[[ EXCERPTED DATA, beginning ]]
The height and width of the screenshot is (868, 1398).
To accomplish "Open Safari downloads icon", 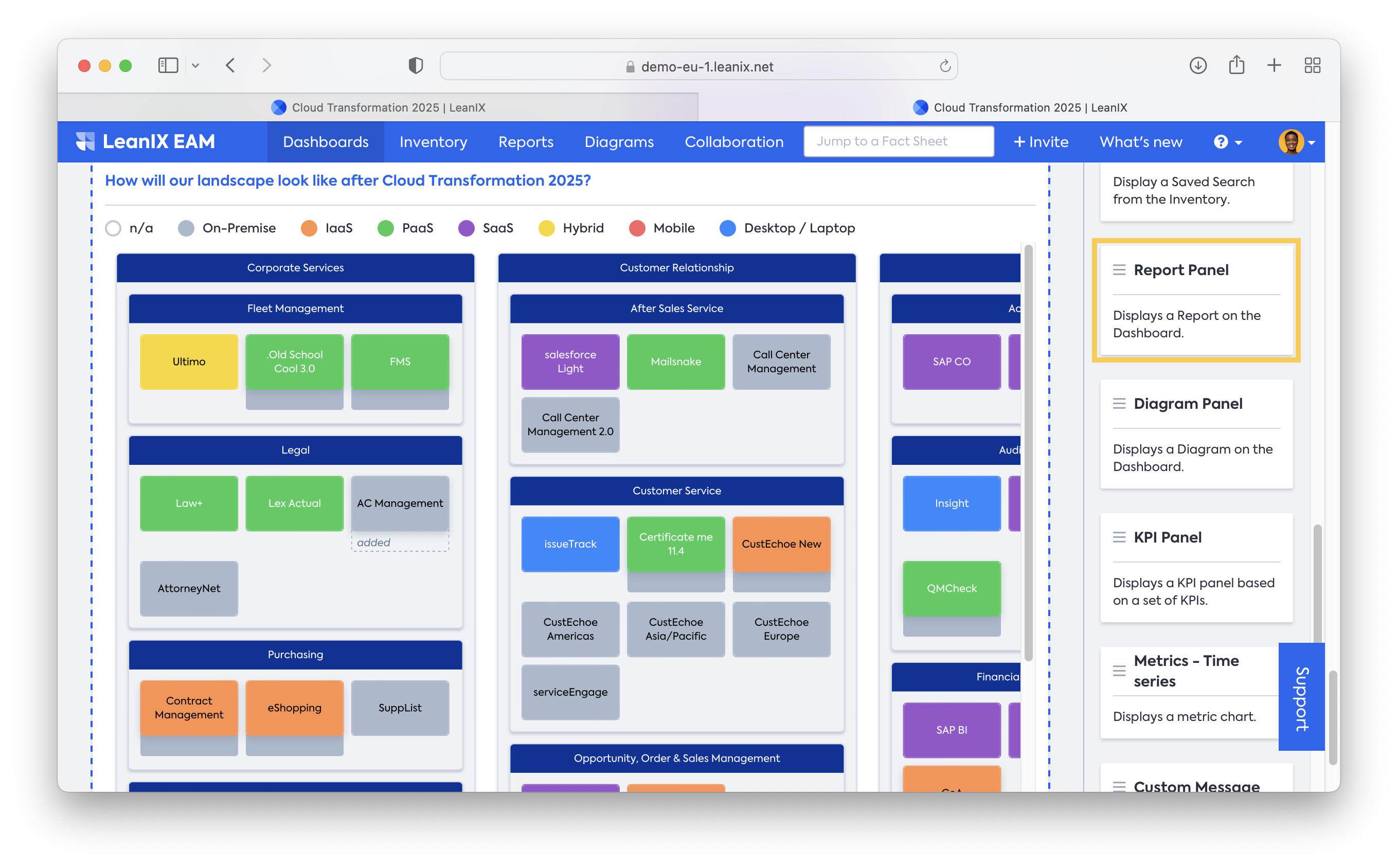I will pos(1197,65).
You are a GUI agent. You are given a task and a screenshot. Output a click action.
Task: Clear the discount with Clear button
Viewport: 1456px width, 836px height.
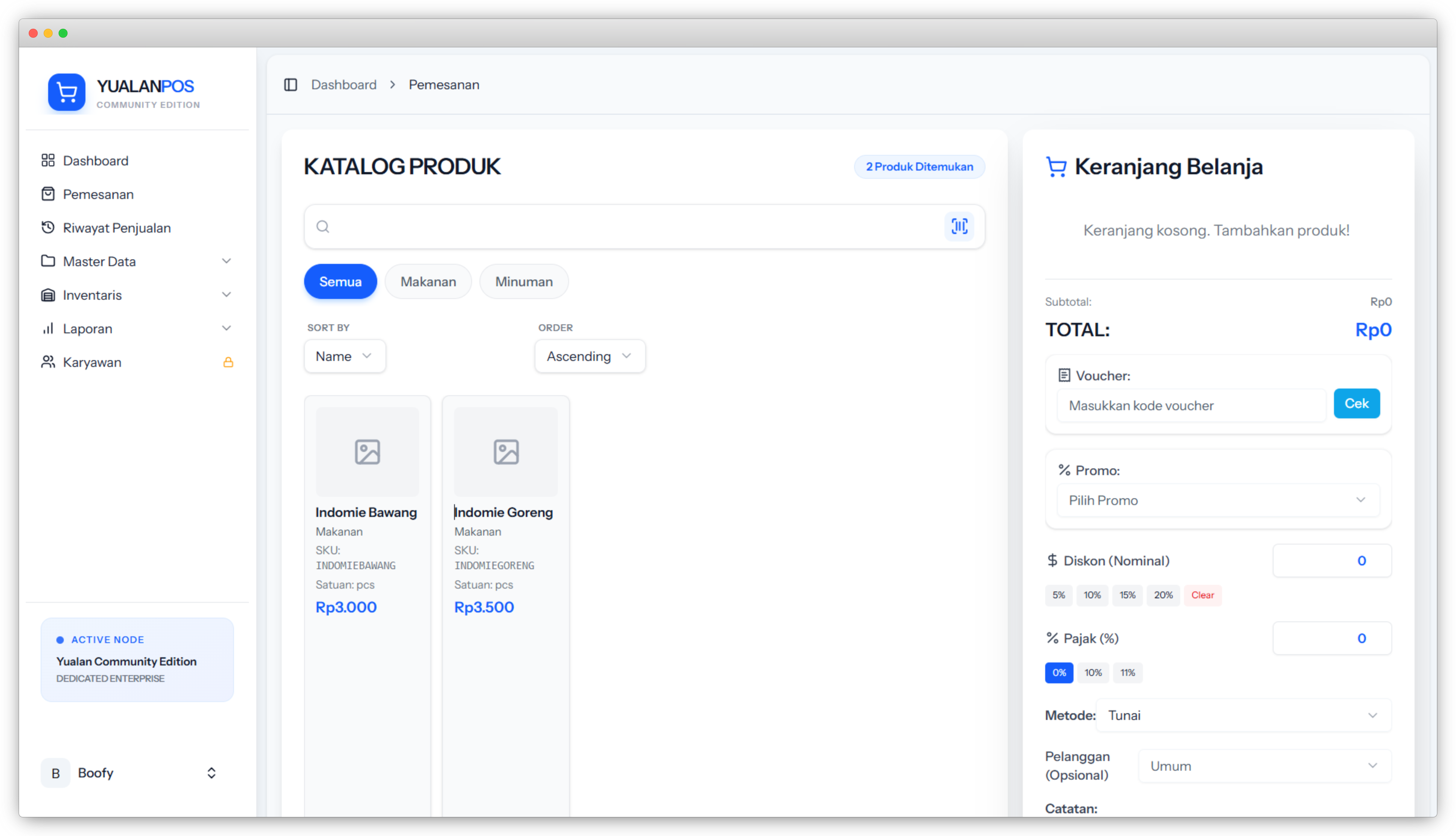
[[ EXCERPTED DATA, end ]]
*WHAT IS REQUIRED:* Copy from the entries only those lines that hold the word "height".

*COMPLETED TASK:*
The height and width of the screenshot is (868, 1398).
Viewport: 1456px width, 836px height.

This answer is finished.